Outro fator a ser considerado é a carga mecânica imposta pelos educativos de corrida. Embora alguns deles possam parecer de baixo impacto, eles ainda podem colocar estresse significativo sobre as articulações e os tecidos. Se um corredor já estiver experimentando fadiga ou sobrecarga, a adição de educativos de corrida pode exacerbar esses problemas e aumentar o risco de lesões.
Diante dessas considerações, é importante abordar exercícios com cautela e discernimento. Antes de incorpora-los em seu programa de treinamento, é crucial considerar seus objetivos, seu nível de experiência e sua condição física atual. Também é importante selecionar educativos que sejam específicos para a técnica de corrida e que não imponham carga mecânica excessiva sobre o corpo.
Em última análise, a decisão de usar ou não educativos de corrida deve ser baseada em uma avaliação individualizada das necessidades e objetivos de cada corredor. Se você optar por incorporar educativos em seu programa de treinamento, é importante fazê-lo com moderação e sob a orientação de um treinador qualificado. Ao aborda-los com cautela e discernimento, você pode maximizar seus benefícios potenciais e minimizar o risco de lesões.

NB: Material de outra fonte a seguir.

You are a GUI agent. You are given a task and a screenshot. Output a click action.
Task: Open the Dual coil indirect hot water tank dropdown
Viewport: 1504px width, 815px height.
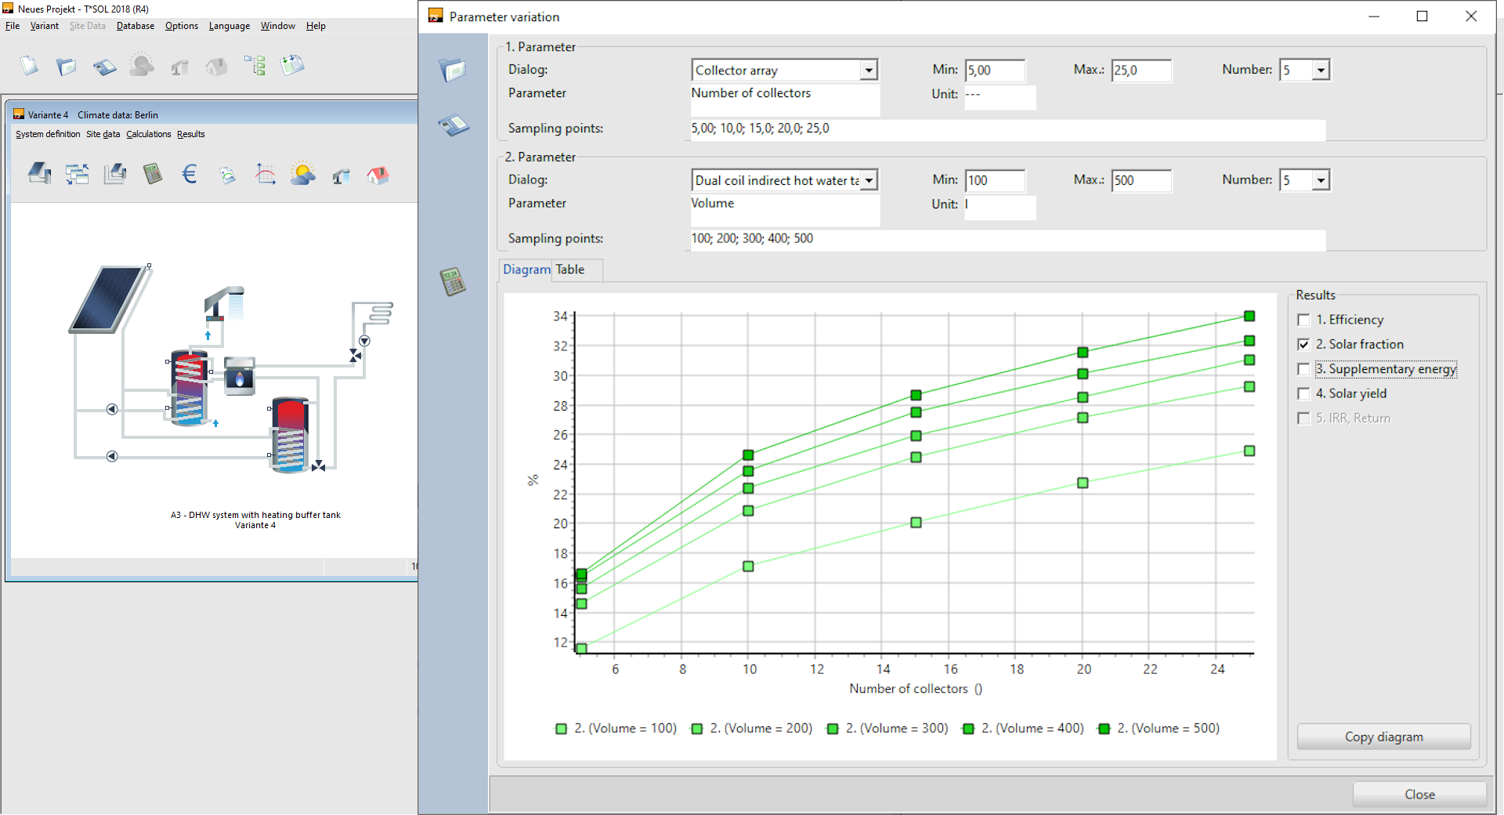(x=868, y=181)
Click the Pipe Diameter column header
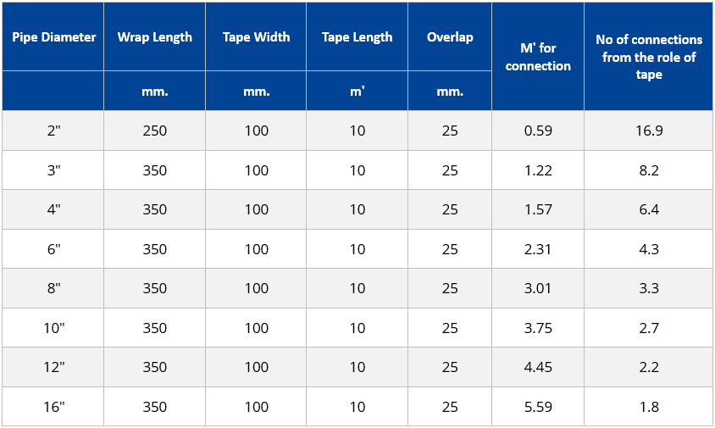 click(53, 37)
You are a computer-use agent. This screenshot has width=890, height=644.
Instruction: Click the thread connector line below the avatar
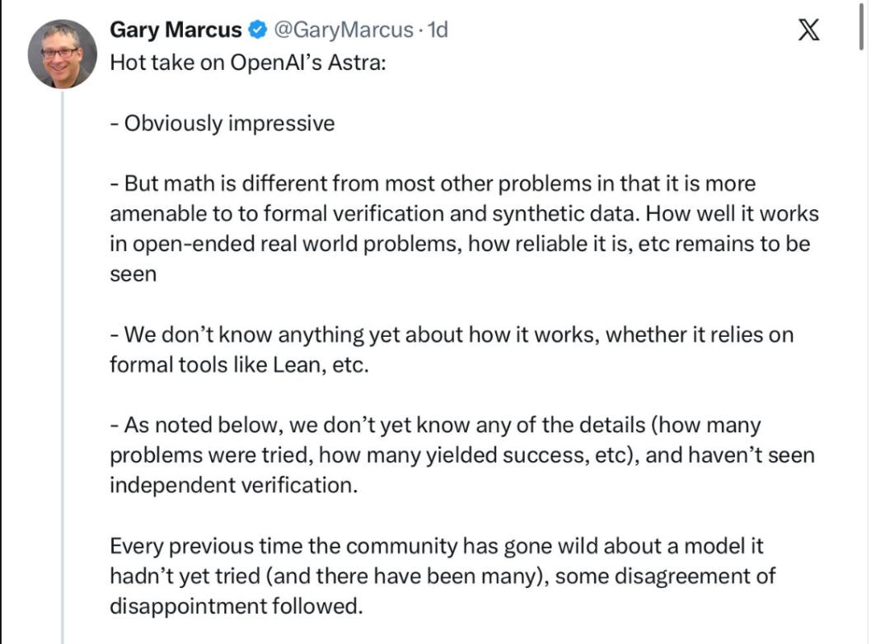click(x=63, y=367)
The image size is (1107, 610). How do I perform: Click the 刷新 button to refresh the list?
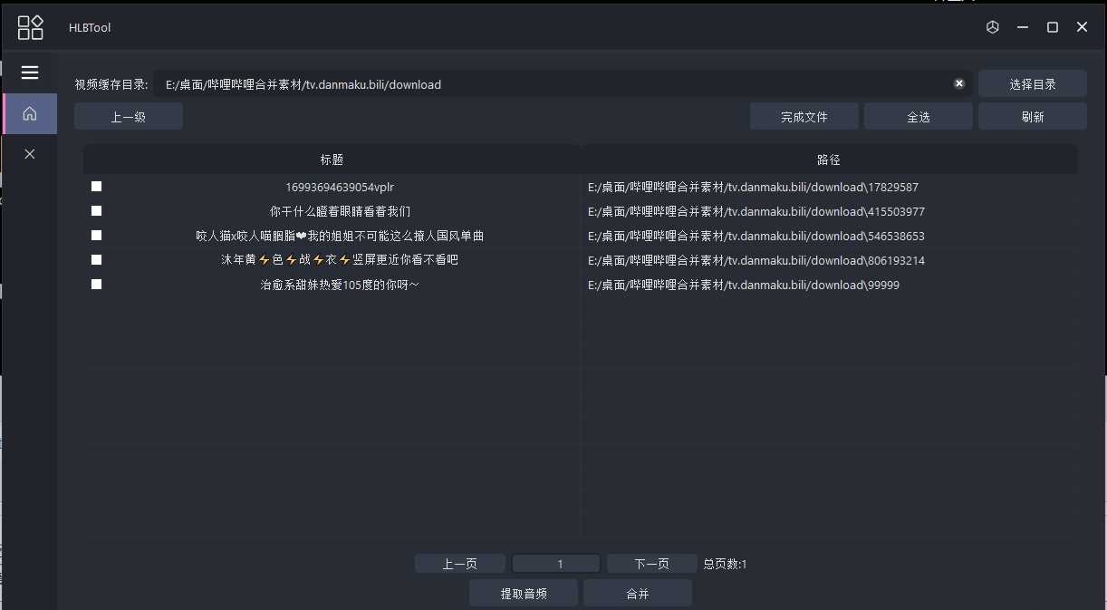(x=1032, y=115)
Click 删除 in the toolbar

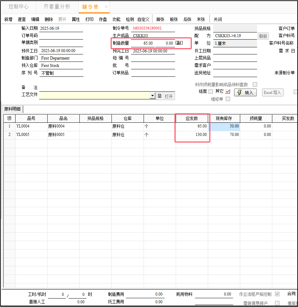pyautogui.click(x=49, y=19)
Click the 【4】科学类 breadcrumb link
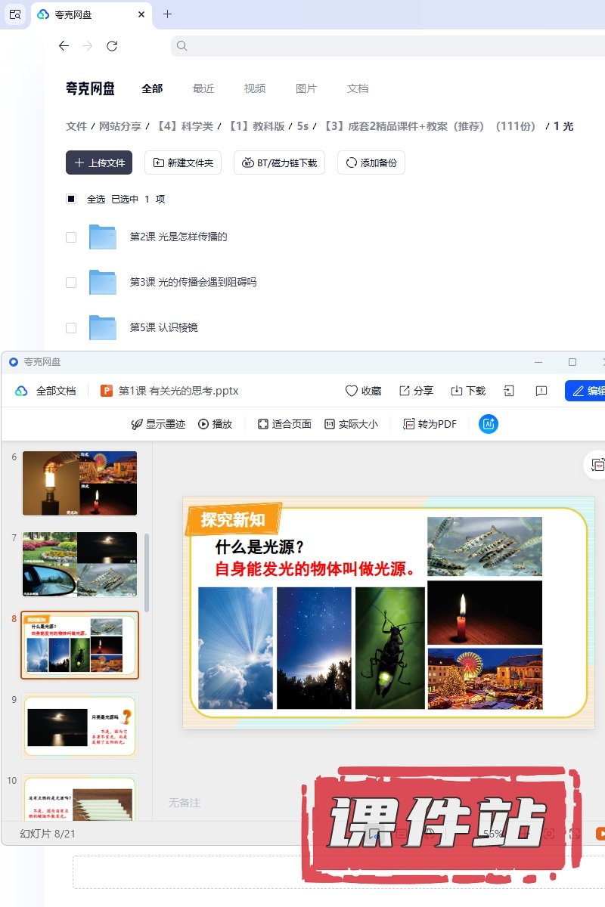The height and width of the screenshot is (907, 605). 185,126
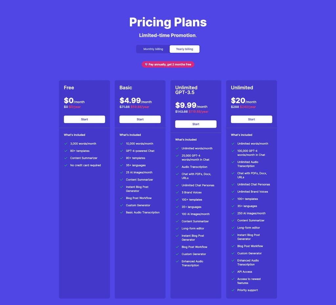Expand What's included on the Unlimited plan
The image size is (336, 305).
coord(241,134)
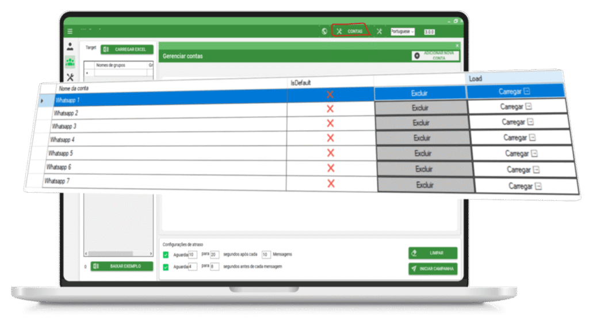Click the red X for Whatsapp 3
Viewport: 589px width, 328px height.
coord(330,123)
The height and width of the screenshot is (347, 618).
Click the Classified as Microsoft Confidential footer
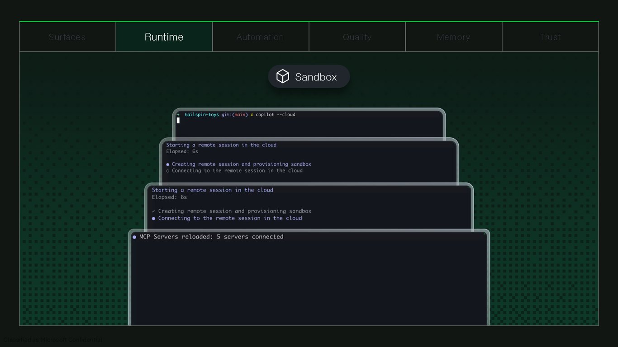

Referências bibliográficas:
AZEVEDO, Ana PS et al. Usage of running drills in an interval training program: Implications related to biomechanical parameters of running. The Journal of Strength & Conditioning Research, v. 29, n. 7, p. 1796-1802, 2015.
WHELAN, Niamh; KENNY, Ian C.; HARRISON, Andrew J. An insight into track and field coaches’ knowledge and use of sprinting drills to improve performance. International Journal of Sports Science & Coaching, v. 11, n. 2, p. 182-190, 2016.